TASK INPUT Block Start

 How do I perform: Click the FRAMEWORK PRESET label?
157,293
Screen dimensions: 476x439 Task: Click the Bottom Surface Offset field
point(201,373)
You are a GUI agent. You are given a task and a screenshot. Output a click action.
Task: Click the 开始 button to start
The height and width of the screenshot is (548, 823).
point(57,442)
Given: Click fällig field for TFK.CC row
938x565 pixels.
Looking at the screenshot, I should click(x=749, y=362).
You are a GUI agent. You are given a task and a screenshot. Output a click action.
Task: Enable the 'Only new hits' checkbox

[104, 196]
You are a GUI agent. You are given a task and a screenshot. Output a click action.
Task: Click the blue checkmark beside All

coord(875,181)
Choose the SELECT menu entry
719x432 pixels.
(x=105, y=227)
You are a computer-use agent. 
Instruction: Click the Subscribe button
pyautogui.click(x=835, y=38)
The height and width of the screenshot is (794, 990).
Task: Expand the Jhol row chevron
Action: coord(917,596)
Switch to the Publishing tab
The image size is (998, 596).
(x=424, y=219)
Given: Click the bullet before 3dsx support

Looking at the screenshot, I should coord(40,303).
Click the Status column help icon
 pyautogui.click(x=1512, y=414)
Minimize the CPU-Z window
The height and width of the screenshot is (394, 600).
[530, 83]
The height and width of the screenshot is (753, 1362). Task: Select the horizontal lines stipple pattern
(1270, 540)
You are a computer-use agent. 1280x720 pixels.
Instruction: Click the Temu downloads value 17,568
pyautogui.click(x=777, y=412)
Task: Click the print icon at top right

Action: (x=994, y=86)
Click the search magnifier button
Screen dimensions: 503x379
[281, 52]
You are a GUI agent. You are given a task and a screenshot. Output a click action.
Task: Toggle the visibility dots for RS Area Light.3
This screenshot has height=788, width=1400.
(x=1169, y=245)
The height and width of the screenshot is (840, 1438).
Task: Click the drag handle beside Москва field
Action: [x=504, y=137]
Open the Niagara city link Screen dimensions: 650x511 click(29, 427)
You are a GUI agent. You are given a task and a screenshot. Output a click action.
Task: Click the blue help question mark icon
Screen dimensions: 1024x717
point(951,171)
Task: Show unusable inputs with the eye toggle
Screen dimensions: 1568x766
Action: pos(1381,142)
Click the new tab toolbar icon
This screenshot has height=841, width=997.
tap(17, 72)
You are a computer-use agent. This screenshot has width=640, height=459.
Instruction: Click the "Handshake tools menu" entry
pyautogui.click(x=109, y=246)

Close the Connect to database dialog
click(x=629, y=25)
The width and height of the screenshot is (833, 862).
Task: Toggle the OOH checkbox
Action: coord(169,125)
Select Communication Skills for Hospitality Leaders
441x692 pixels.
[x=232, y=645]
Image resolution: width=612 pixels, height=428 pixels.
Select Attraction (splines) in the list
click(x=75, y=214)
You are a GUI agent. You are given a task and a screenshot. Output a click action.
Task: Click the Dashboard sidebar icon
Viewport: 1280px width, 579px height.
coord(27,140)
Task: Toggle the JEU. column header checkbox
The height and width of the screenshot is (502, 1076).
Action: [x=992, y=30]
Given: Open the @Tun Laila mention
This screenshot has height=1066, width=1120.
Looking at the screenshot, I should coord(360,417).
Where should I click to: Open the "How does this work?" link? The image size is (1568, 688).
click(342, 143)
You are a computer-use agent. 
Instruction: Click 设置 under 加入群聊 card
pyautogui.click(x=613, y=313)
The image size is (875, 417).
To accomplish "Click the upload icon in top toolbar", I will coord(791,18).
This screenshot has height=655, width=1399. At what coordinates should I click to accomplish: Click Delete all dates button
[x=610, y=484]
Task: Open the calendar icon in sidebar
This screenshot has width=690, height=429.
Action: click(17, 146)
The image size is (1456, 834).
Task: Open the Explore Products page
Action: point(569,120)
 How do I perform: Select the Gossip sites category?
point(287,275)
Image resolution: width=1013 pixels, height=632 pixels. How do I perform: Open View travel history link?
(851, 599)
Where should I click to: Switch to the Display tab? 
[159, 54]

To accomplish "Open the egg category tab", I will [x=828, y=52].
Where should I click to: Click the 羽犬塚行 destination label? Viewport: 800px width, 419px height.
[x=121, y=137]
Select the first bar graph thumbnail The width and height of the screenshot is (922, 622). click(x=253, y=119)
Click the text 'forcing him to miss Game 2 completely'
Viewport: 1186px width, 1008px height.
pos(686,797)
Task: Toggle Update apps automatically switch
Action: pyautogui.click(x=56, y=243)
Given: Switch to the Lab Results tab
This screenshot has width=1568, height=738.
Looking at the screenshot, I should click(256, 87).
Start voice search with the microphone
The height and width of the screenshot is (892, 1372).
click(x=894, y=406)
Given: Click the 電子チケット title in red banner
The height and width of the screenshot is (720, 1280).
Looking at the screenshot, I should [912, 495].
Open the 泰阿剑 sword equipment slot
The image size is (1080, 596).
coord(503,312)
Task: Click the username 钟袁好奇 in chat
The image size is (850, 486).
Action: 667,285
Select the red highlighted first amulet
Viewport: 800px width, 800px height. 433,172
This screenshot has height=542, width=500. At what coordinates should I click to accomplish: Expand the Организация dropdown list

TASK INPUT Block End

▶ **ASSIGNMENT**
Exactly as they appear above, the records are to be transcribed in full.

▶ **TASK OUTPUT**
 How do I perform: Click the FRAMEWORK PRESET label?
157,293
Screen dimensions: 476x439 Task: Click the Bottom Surface Offset field
point(201,373)
You are a GUI agent. You are given a task and a screenshot. Output a click action.
Task: Click the 开始 button to start
The height and width of the screenshot is (548, 823).
point(57,442)
Given: Click fällig field for TFK.CC row
938x565 pixels.
Looking at the screenshot, I should click(x=749, y=362).
You are a GUI agent. You are given a task and a screenshot. Output a click action.
Task: Enable the 'Only new hits' checkbox

[104, 196]
You are a GUI agent. You are given a task and a screenshot. Output a click action.
Task: Click the blue checkmark beside All

coord(875,181)
Choose the SELECT menu entry
719x432 pixels.
(x=105, y=227)
You are a computer-use agent. 
Instruction: Click the Subscribe button
pyautogui.click(x=835, y=38)
The height and width of the screenshot is (794, 990).
Task: Expand the Jhol row chevron
Action: coord(917,596)
Switch to the Publishing tab
The image size is (998, 596).
(x=424, y=219)
Given: Click the bullet before 3dsx support

Looking at the screenshot, I should coord(40,303).
Click the Status column help icon
 pyautogui.click(x=1512, y=414)
Minimize the CPU-Z window
The height and width of the screenshot is (394, 600).
[530, 83]
The height and width of the screenshot is (753, 1362). Task: Select the horizontal lines stipple pattern
(1270, 540)
You are a computer-use agent. 1280x720 pixels.
Instruction: Click the Temu downloads value 17,568
pyautogui.click(x=777, y=412)
Task: Click the print icon at top right

Action: (x=994, y=86)
Click the search magnifier button
Screen dimensions: 503x379
[281, 52]
You are a GUI agent. You are given a task and a screenshot. Output a click action.
Task: Toggle the visibility dots for RS Area Light.3
This screenshot has height=788, width=1400.
(x=1169, y=245)
The height and width of the screenshot is (840, 1438).
Task: Click the drag handle beside Москва field
Action: [x=504, y=137]
Open the Niagara city link Screen dimensions: 650x511 click(29, 427)
You are a GUI agent. You are given a task and a screenshot. Output a click action.
Task: Click the blue help question mark icon
Screen dimensions: 1024x717
point(951,171)
Task: Show unusable inputs with the eye toggle
Screen dimensions: 1568x766
Action: pos(1381,142)
Click the new tab toolbar icon
This screenshot has height=841, width=997.
tap(17, 72)
You are a computer-use agent. This screenshot has width=640, height=459.
Instruction: Click the "Handshake tools menu" entry
pyautogui.click(x=109, y=246)

Close the Connect to database dialog
click(x=629, y=25)
The width and height of the screenshot is (833, 862).
Task: Toggle the OOH checkbox
Action: coord(169,125)
Select Communication Skills for Hospitality Leaders
441x692 pixels.
[x=232, y=645]
Image resolution: width=612 pixels, height=428 pixels.
Select Attraction (splines) in the list
click(x=75, y=214)
You are a GUI agent. You are given a task and a screenshot. Output a click action.
Task: Click the Dashboard sidebar icon
Viewport: 1280px width, 579px height.
coord(27,140)
Task: Toggle the JEU. column header checkbox
The height and width of the screenshot is (502, 1076).
Action: [x=992, y=30]
Given: Open the @Tun Laila mention
This screenshot has height=1066, width=1120.
Looking at the screenshot, I should coord(360,417).
Where should I click to: Open the "How does this work?" link? The image size is (1568, 688).
click(342, 143)
You are a computer-use agent. 
Instruction: Click 设置 under 加入群聊 card
pyautogui.click(x=613, y=313)
The image size is (875, 417).
To accomplish "Click the upload icon in top toolbar", I will coord(791,18).
This screenshot has height=655, width=1399. At what coordinates should I click to accomplish: Click Delete all dates button
[x=610, y=484]
Task: Open the calendar icon in sidebar
This screenshot has width=690, height=429.
Action: click(17, 146)
The image size is (1456, 834).
Task: Open the Explore Products page
Action: point(569,120)
 How do I perform: Select the Gossip sites category?
point(287,275)
Image resolution: width=1013 pixels, height=632 pixels. How do I perform: Open View travel history link?
(851, 599)
Where should I click to: Switch to the Display tab? 
[159, 54]

To accomplish "Open the egg category tab", I will [x=828, y=52].
Where should I click to: Click the 羽犬塚行 destination label? Viewport: 800px width, 419px height.
[x=121, y=137]
Select the first bar graph thumbnail The width and height of the screenshot is (922, 622). click(x=253, y=119)
Click the text 'forcing him to miss Game 2 completely'
Viewport: 1186px width, 1008px height.
pos(686,797)
Task: Toggle Update apps automatically switch
Action: pyautogui.click(x=56, y=243)
Given: Switch to the Lab Results tab
This screenshot has width=1568, height=738.
Looking at the screenshot, I should click(256, 87).
Start voice search with the microphone
The height and width of the screenshot is (892, 1372).
click(x=894, y=406)
Given: Click the 電子チケット title in red banner
The height and width of the screenshot is (720, 1280).
Looking at the screenshot, I should [912, 495].
Open the 泰阿剑 sword equipment slot
The image size is (1080, 596).
coord(503,312)
Task: Click the username 钟袁好奇 in chat
The image size is (850, 486).
Action: 667,285
Select the red highlighted first amulet
Viewport: 800px width, 800px height. 433,172
This screenshot has height=542, width=500. At what coordinates should I click to accomplish: Expand the Организация dropdown list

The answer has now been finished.